Screen-element location records ->
>> BEGIN

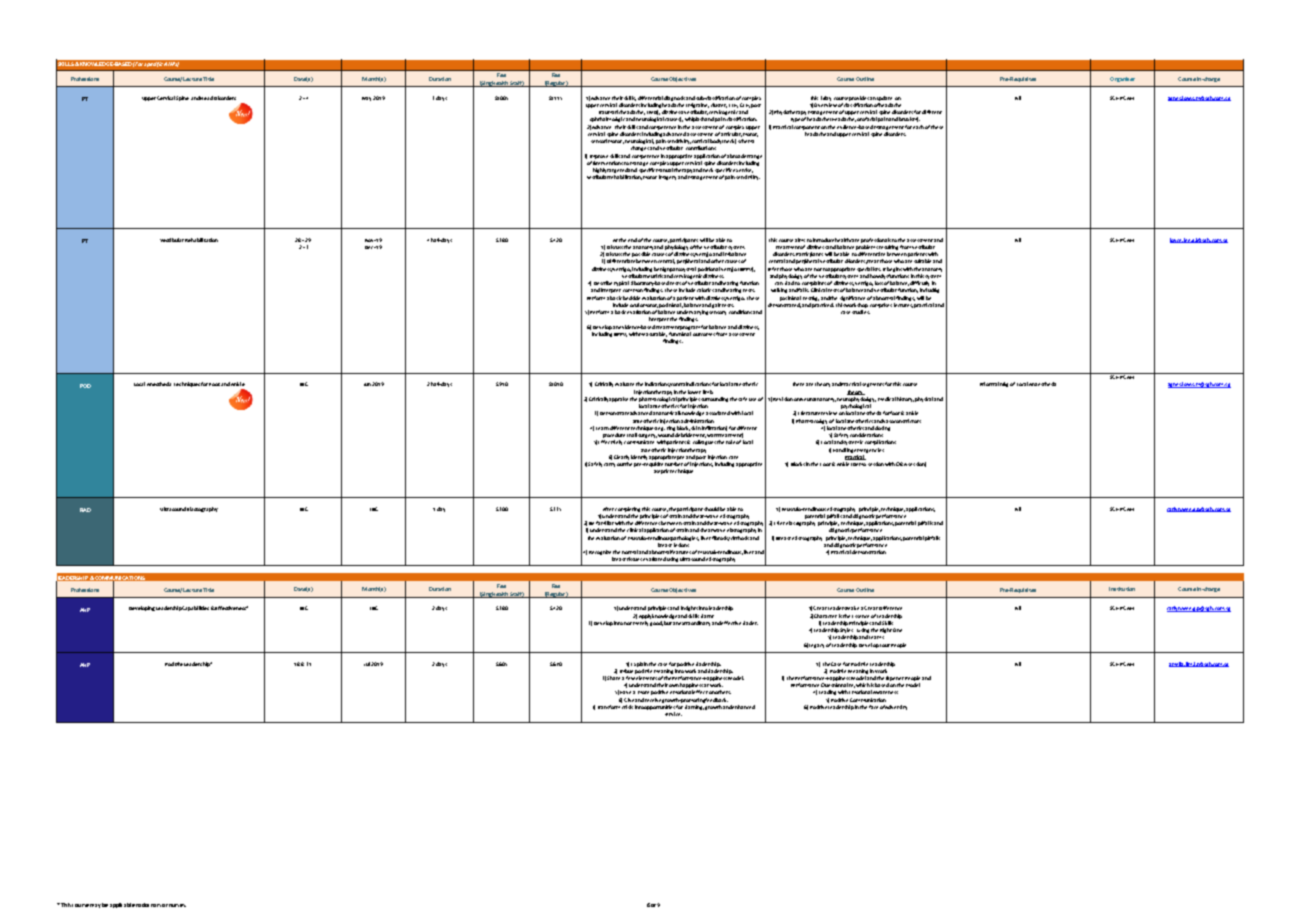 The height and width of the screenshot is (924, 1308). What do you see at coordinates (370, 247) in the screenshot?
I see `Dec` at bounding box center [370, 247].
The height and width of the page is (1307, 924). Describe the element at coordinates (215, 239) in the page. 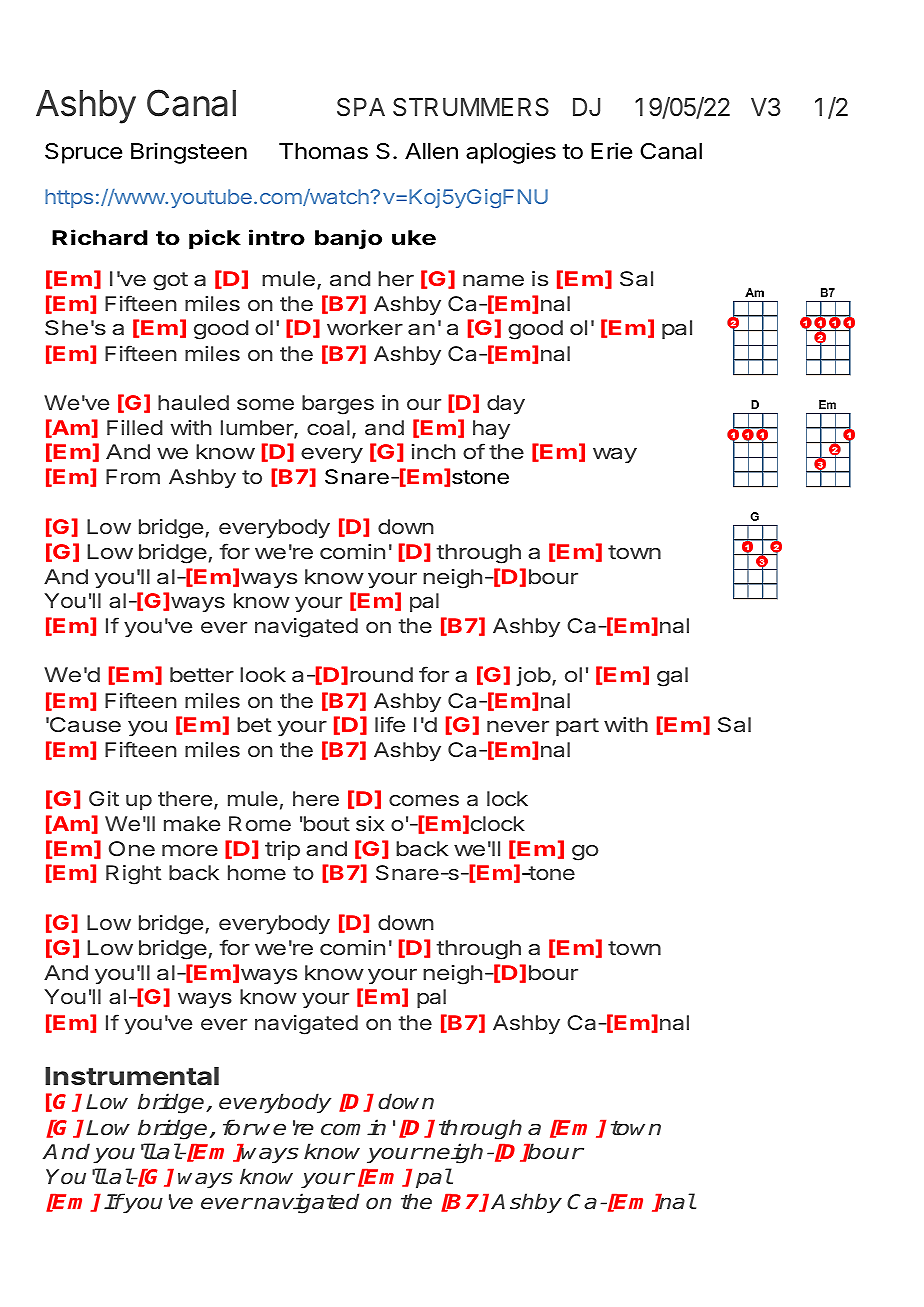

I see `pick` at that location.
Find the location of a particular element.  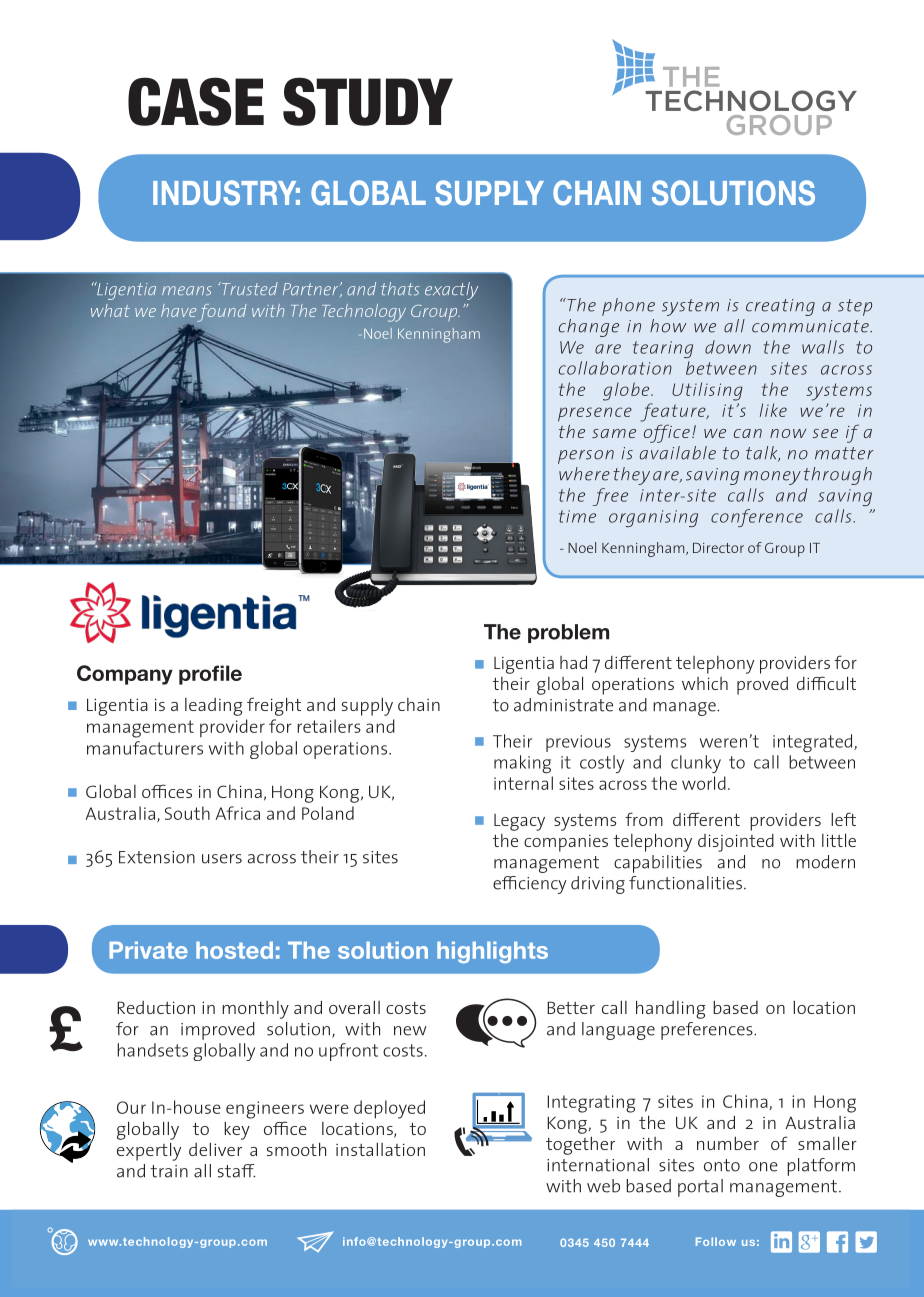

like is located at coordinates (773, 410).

>> END

What needs to be done -> Switch every "page" in the records to "screen" and write them out again with nothing else changed. Leave out the pictures.

Correct answer ->
 The height and width of the screenshot is (924, 1308). What do you see at coordinates (370, 247) in the screenshot?
I see `Dec` at bounding box center [370, 247].
The height and width of the screen is (1307, 924). Describe the element at coordinates (215, 239) in the screen. 

I see `pick` at that location.
Find the location of a particular element.  

like is located at coordinates (773, 410).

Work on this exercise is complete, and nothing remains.